To do>
Please give every line of the entire listing below as a JSON list of strings, one string per line, and leave out blank lines.
══════════════════════════════
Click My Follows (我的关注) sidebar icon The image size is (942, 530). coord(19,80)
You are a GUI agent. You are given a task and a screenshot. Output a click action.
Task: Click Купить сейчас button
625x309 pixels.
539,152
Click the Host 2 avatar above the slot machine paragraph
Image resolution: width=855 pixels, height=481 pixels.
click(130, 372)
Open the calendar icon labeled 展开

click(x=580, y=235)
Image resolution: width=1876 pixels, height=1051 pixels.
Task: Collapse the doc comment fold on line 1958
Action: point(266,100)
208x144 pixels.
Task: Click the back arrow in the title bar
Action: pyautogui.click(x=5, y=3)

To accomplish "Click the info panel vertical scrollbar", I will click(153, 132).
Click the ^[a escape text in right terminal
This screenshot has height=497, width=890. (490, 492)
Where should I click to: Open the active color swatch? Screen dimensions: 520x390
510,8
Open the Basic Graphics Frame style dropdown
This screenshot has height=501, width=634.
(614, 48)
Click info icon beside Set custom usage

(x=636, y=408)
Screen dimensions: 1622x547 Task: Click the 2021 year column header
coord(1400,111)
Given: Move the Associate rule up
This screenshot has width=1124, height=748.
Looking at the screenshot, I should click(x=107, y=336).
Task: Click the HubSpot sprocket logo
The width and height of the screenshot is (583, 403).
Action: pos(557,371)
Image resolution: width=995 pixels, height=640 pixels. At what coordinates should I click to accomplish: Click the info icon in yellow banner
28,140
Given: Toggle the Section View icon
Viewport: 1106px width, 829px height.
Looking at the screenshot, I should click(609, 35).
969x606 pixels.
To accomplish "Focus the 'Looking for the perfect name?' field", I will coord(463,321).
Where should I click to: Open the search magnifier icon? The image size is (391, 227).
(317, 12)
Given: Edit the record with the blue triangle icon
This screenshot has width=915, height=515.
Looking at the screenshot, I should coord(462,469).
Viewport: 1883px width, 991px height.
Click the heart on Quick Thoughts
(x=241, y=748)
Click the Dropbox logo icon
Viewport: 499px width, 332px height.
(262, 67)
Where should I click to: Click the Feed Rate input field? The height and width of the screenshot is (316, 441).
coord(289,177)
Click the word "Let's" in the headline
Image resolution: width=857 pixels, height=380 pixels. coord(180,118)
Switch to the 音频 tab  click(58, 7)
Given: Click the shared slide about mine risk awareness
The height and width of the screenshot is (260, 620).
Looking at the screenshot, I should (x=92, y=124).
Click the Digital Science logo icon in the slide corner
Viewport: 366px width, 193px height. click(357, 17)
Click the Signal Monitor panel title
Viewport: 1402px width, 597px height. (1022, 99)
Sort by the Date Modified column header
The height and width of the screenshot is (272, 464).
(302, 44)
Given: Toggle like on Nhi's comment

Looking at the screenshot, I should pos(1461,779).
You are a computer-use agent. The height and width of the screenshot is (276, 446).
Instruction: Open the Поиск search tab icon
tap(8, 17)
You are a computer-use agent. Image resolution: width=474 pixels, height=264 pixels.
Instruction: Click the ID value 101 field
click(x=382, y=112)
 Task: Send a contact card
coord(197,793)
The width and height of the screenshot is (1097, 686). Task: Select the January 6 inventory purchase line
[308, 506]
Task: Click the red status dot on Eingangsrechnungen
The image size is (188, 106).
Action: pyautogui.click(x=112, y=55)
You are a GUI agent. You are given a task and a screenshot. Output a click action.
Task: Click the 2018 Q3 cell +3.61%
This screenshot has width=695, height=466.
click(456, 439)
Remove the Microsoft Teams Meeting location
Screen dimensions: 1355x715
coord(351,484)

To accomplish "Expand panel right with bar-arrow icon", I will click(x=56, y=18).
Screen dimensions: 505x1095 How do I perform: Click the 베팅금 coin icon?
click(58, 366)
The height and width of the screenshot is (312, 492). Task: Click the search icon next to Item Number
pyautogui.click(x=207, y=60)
══════════════════════════════
Output of the task>
[
  "Click My Follows (我的关注) sidebar icon The image size is (942, 530). coord(19,80)",
  "You are a GUI agent. You are given a task and a screenshot. Output a click action.",
  "Task: Click Купить сейчас button",
  "625x309 pixels.",
  "539,152",
  "Click the Host 2 avatar above the slot machine paragraph",
  "Image resolution: width=855 pixels, height=481 pixels.",
  "click(130, 372)",
  "Open the calendar icon labeled 展开",
  "click(x=580, y=235)",
  "Image resolution: width=1876 pixels, height=1051 pixels.",
  "Task: Collapse the doc comment fold on line 1958",
  "Action: point(266,100)",
  "208x144 pixels.",
  "Task: Click the back arrow in the title bar",
  "Action: pyautogui.click(x=5, y=3)",
  "To accomplish \"Click the info panel vertical scrollbar\", I will click(153, 132).",
  "Click the ^[a escape text in right terminal",
  "This screenshot has height=497, width=890. (490, 492)",
  "Where should I click to: Open the active color swatch? Screen dimensions: 520x390",
  "510,8",
  "Open the Basic Graphics Frame style dropdown",
  "This screenshot has height=501, width=634.",
  "(614, 48)",
  "Click info icon beside Set custom usage",
  "(x=636, y=408)",
  "Screen dimensions: 1622x547 Task: Click the 2021 year column header",
  "coord(1400,111)",
  "Given: Move the Associate rule up",
  "This screenshot has width=1124, height=748.",
  "Looking at the screenshot, I should click(x=107, y=336).",
  "Task: Click the HubSpot sprocket logo",
  "The width and height of the screenshot is (583, 403).",
  "Action: pos(557,371)",
  "Image resolution: width=995 pixels, height=640 pixels. At what coordinates should I click to accomplish: Click the info icon in yellow banner",
  "28,140",
  "Given: Toggle the Section View icon",
  "Viewport: 1106px width, 829px height.",
  "Looking at the screenshot, I should click(609, 35).",
  "969x606 pixels.",
  "To accomplish \"Focus the 'Looking for the perfect name?' field\", I will coord(463,321).",
  "Where should I click to: Open the search magnifier icon? The image size is (391, 227).",
  "(317, 12)",
  "Given: Edit the record with the blue triangle icon",
  "This screenshot has width=915, height=515.",
  "Looking at the screenshot, I should coord(462,469).",
  "Viewport: 1883px width, 991px height.",
  "Click the heart on Quick Thoughts",
  "(x=241, y=748)",
  "Click the Dropbox logo icon",
  "Viewport: 499px width, 332px height.",
  "(262, 67)",
  "Where should I click to: Click the Feed Rate input field? The height and width of the screenshot is (316, 441).",
  "coord(289,177)",
  "Click the word \"Let's\" in the headline",
  "Image resolution: width=857 pixels, height=380 pixels. coord(180,118)",
  "Switch to the 音频 tab  click(58, 7)",
  "Given: Click the shared slide about mine risk awareness",
  "The height and width of the screenshot is (260, 620).",
  "Looking at the screenshot, I should (x=92, y=124).",
  "Click the Digital Science logo icon in the slide corner",
  "Viewport: 366px width, 193px height. click(357, 17)",
  "Click the Signal Monitor panel title",
  "Viewport: 1402px width, 597px height. (1022, 99)",
  "Sort by the Date Modified column header",
  "The height and width of the screenshot is (272, 464).",
  "(302, 44)",
  "Given: Toggle like on Nhi's comment",
  "Looking at the screenshot, I should pos(1461,779).",
  "You are a computer-use agent. The height and width of the screenshot is (276, 446).",
  "Instruction: Open the Поиск search tab icon",
  "tap(8, 17)",
  "You are a computer-use agent. Image resolution: width=474 pixels, height=264 pixels.",
  "Instruction: Click the ID value 101 field",
  "click(x=382, y=112)",
  " Task: Send a contact card",
  "coord(197,793)",
  "The width and height of the screenshot is (1097, 686). Task: Select the January 6 inventory purchase line",
  "[308, 506]",
  "Task: Click the red status dot on Eingangsrechnungen",
  "The image size is (188, 106).",
  "Action: pyautogui.click(x=112, y=55)",
  "You are a GUI agent. You are given a task and a screenshot. Output a click action.",
  "Task: Click the 2018 Q3 cell +3.61%",
  "This screenshot has width=695, height=466.",
  "click(456, 439)",
  "Remove the Microsoft Teams Meeting location",
  "Screen dimensions: 1355x715",
  "coord(351,484)",
  "To accomplish \"Expand panel right with bar-arrow icon\", I will click(x=56, y=18).",
  "Screen dimensions: 505x1095 How do I perform: Click the 베팅금 coin icon?",
  "click(58, 366)",
  "The height and width of the screenshot is (312, 492). Task: Click the search icon next to Item Number",
  "pyautogui.click(x=207, y=60)"
]